Replacing traditional SDI systems with IP technology is something that promises to save big pots of gold, although it principally applies to those of us who are involved in big live studio installs or OB work. It's a tool of the live or as-live production world, which is understandably interested in building video infrastructure out of commodity-priced information technology hardware, as opposed to the industry-specific SDI routers and switchers that are normally used. Perhaps the biggest push for this has revolved around uncompressed video, ultra-low latency and the sort of requirements imposed by big broadcasters. These requirements mean that only the best, latest and fastest computer networking gear can do the job – right now, it's barely cheaper than the SDI option, if it all.
NDI as standard
NewTek's NDI initiative is an alternative designed quite specifically to send production video over IP networks in a way that doesn't have these exotic requirements, with the result that it can often use gigabit Ethernet networks that already exist or which can be built very inexpensively. This approach creates something that is usable now, as opposed to demanding the last corpuscle of performance and tolerating the fact that it won't be widely deployable for a few years. NDI has found favour, not only because of the relatively undemanding infrastructure requirements, but also because NewTek has actively encouraged third-party development of compatible tools. To be fair, the effort to standardise high-bandwidth, uncompressed video over IP is also very concerned with interoperability, to the point where it's becoming a real time sink. As a single company, NewTek has been free to make decisions and quickly create something that works.
One of the ways in which NewTek has encouraged third parties is to provide NDI-compatible applications through its online store, which has just seen the very first third-party sign-up. NewBlue's Titler Live Broadcast is designed to produce lower thirds and other text and graphics for live production and currently goes for a hair under $1500. NewTek has enjoyed considerable interest in the software development kit for NDI, the second version of which is imminently due or may even be released as this article goes public.
A single piece of titling software is a fairly small part of the big picture, as regards to the growth of video over IP, but it demonstrates two things. First is the technical capability of NDI. NewBlue's product neatly demonstrates one of the advantages of what's effectively software-based video routing, by supporting a number of input and output channels which would require a rack full of hardware if each one were to be an SDI port. The second is simply the adoption of a standard. It's not particularly difficult to think up ways for applications to send video over an IP network and to communicate metadata and control information with each other. What's important is that everyone uses the same way of doing that and NewBlue's willingness to implement the NDI protocol is encouraging.

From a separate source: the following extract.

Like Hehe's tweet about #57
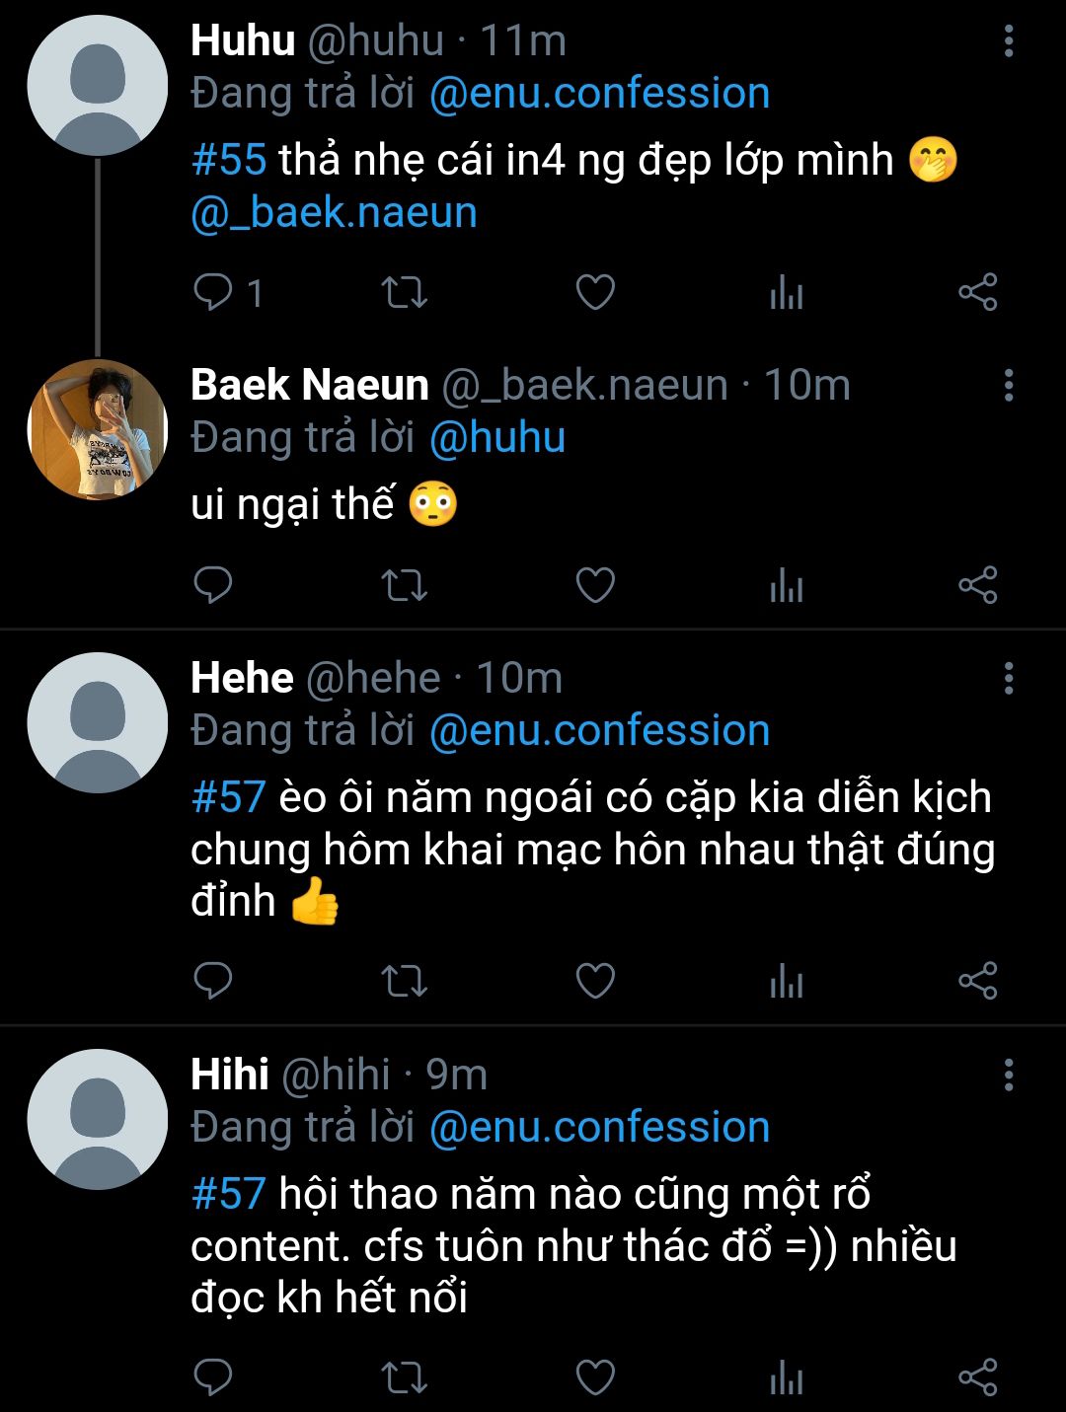 tap(595, 981)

Interoperability is essentially what all of IP video was talking about at IBC2016, with mixed results. The grand global effort is, it's probably fair to say, somewhat weighed down by the sheer mass of the enormous broadcast equipment suppliers involved and their business and technical agendas. Unless agreement is reached, many of the vaunted advantages of it could be lost in a mess of compatibility problems and configuration issues. NDI keeps clear of that battle and the fact that people are already signing up to it, as well as the online marketplace, says something good about the situation NewTek has striven to create.